INSTRUCTION.
Copy every line of the records below word for word, with no changes.

EXERCISE DATA.
● ● ● ● ●
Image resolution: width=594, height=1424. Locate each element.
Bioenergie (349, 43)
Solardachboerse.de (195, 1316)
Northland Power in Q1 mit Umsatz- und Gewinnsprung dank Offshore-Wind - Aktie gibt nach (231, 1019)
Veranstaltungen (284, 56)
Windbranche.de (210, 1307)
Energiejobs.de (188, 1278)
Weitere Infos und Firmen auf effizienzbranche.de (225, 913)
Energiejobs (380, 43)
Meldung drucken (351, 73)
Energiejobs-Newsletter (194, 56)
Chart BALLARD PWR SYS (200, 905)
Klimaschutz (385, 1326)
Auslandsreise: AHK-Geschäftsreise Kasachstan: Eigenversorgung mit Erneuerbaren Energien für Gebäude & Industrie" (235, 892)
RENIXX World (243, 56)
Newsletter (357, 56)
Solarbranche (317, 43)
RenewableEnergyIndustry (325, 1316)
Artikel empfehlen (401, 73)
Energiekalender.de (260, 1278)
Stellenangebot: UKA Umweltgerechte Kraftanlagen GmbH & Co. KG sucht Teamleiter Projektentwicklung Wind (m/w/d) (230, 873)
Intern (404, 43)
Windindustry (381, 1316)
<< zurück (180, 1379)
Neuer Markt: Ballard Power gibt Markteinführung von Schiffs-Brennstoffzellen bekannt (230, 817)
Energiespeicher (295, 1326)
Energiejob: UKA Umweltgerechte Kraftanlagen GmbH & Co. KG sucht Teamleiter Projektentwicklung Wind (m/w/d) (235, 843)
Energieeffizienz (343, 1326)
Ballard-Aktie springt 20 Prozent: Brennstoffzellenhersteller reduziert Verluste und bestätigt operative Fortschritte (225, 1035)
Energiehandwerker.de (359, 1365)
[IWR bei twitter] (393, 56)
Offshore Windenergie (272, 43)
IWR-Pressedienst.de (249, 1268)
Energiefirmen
● ● ● ● ●
RESPONSE BELOW.
Image resolution: width=594, height=1424. Locate each element.
Bioenergie (349, 43)
Solardachboerse.de (195, 1316)
Northland Power in Q1 mit Umsatz- und Gewinnsprung dank Offshore-Wind - Aktie gibt nach (231, 1019)
Veranstaltungen (284, 56)
Windbranche.de (210, 1307)
Energiejobs.de (188, 1278)
Weitere Infos und Firmen auf effizienzbranche.de (225, 913)
Energiejobs (380, 43)
Meldung drucken (351, 73)
Energiejobs-Newsletter (194, 56)
Chart BALLARD PWR SYS (200, 905)
Klimaschutz (385, 1326)
Auslandsreise: AHK-Geschäftsreise Kasachstan: Eigenversorgung mit Erneuerbaren Energien für Gebäude & Industrie" (235, 892)
RENIXX World (243, 56)
Newsletter (357, 56)
Solarbranche (317, 43)
RenewableEnergyIndustry (325, 1316)
Artikel empfehlen (401, 73)
Energiekalender.de (260, 1278)
Stellenangebot: UKA Umweltgerechte Kraftanlagen GmbH & Co. KG sucht Teamleiter Projektentwicklung Wind (m/w/d) (230, 873)
Intern (404, 43)
Windindustry (381, 1316)
<< zurück (180, 1379)
Neuer Markt: Ballard Power gibt Markteinführung von Schiffs-Brennstoffzellen bekannt (230, 817)
Energiespeicher (295, 1326)
Energiejob: UKA Umweltgerechte Kraftanlagen GmbH & Co. KG sucht Teamleiter Projektentwicklung Wind (m/w/d) (235, 843)
Energieeffizienz (343, 1326)
Ballard-Aktie springt 20 Prozent: Brennstoffzellenhersteller reduziert Verluste und bestätigt operative Fortschritte (225, 1035)
Energiehandwerker.de (359, 1365)
[IWR bei twitter] (393, 56)
Offshore Windenergie (272, 43)
IWR-Pressedienst.de (249, 1268)
Energiefirmen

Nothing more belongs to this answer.